Items listed in a dataset:
※ ※ ※

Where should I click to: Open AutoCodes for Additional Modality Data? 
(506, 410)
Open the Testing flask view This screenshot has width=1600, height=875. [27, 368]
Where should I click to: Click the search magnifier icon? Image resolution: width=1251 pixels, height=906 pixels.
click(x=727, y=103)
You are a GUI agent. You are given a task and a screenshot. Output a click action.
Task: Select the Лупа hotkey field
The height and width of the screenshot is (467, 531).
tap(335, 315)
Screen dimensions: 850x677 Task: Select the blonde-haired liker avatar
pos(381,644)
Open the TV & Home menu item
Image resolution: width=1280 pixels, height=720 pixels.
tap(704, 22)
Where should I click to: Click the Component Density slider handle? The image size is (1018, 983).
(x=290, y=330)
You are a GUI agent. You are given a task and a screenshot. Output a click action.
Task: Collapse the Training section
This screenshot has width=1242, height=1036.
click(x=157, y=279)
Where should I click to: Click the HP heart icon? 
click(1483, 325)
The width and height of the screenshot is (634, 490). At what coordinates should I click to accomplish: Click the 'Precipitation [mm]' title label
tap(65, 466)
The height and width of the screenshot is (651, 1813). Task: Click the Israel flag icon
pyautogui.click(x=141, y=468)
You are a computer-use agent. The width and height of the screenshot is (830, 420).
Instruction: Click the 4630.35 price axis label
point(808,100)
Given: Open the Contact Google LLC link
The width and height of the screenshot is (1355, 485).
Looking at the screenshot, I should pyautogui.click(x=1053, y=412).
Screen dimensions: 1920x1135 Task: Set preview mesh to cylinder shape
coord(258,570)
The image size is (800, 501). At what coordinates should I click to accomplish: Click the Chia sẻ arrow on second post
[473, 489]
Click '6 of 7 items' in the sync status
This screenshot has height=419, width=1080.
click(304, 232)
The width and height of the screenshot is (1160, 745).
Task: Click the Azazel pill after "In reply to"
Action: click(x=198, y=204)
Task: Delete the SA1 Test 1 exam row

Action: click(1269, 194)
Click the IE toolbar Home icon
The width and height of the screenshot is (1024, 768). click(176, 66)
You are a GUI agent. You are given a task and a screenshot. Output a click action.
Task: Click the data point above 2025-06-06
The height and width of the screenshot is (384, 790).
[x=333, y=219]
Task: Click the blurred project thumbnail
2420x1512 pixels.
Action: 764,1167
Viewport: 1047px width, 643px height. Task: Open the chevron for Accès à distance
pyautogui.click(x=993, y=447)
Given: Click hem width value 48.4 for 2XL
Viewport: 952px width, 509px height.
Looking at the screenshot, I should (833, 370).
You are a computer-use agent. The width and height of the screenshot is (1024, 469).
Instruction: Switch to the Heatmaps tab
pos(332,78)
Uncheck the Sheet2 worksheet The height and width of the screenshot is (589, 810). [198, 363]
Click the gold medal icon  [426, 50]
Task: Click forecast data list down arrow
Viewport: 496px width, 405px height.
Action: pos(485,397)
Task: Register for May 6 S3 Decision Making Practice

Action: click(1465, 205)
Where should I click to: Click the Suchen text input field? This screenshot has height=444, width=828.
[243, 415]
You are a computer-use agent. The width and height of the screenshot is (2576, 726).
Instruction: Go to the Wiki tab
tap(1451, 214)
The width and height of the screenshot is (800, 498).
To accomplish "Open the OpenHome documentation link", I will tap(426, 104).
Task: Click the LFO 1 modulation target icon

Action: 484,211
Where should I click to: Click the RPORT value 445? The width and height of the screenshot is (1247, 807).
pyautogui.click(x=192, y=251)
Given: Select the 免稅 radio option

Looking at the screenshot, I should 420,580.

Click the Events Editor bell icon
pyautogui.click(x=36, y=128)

※ ※ ※

Task goal: Reproduce the final stretch of the data above: every line from the one holding "The height and width of the screenshot is (384, 790)." through the end, inclusive, exactly as written and nothing else.

Result:
The height and width of the screenshot is (384, 790).
[x=333, y=219]
Task: Click the blurred project thumbnail
2420x1512 pixels.
Action: 764,1167
Viewport: 1047px width, 643px height. Task: Open the chevron for Accès à distance
pyautogui.click(x=993, y=447)
Given: Click hem width value 48.4 for 2XL
Viewport: 952px width, 509px height.
Looking at the screenshot, I should (833, 370).
You are a computer-use agent. The width and height of the screenshot is (1024, 469).
Instruction: Switch to the Heatmaps tab
pos(332,78)
Uncheck the Sheet2 worksheet The height and width of the screenshot is (589, 810). [198, 363]
Click the gold medal icon  [426, 50]
Task: Click forecast data list down arrow
Viewport: 496px width, 405px height.
Action: pos(485,397)
Task: Register for May 6 S3 Decision Making Practice

Action: click(1465, 205)
Where should I click to: Click the Suchen text input field? This screenshot has height=444, width=828.
[243, 415]
You are a computer-use agent. The width and height of the screenshot is (2576, 726).
Instruction: Go to the Wiki tab
tap(1451, 214)
The width and height of the screenshot is (800, 498).
To accomplish "Open the OpenHome documentation link", I will tap(426, 104).
Task: Click the LFO 1 modulation target icon

Action: 484,211
Where should I click to: Click the RPORT value 445? The width and height of the screenshot is (1247, 807).
pyautogui.click(x=192, y=251)
Given: Select the 免稅 radio option

Looking at the screenshot, I should 420,580.

Click the Events Editor bell icon
pyautogui.click(x=36, y=128)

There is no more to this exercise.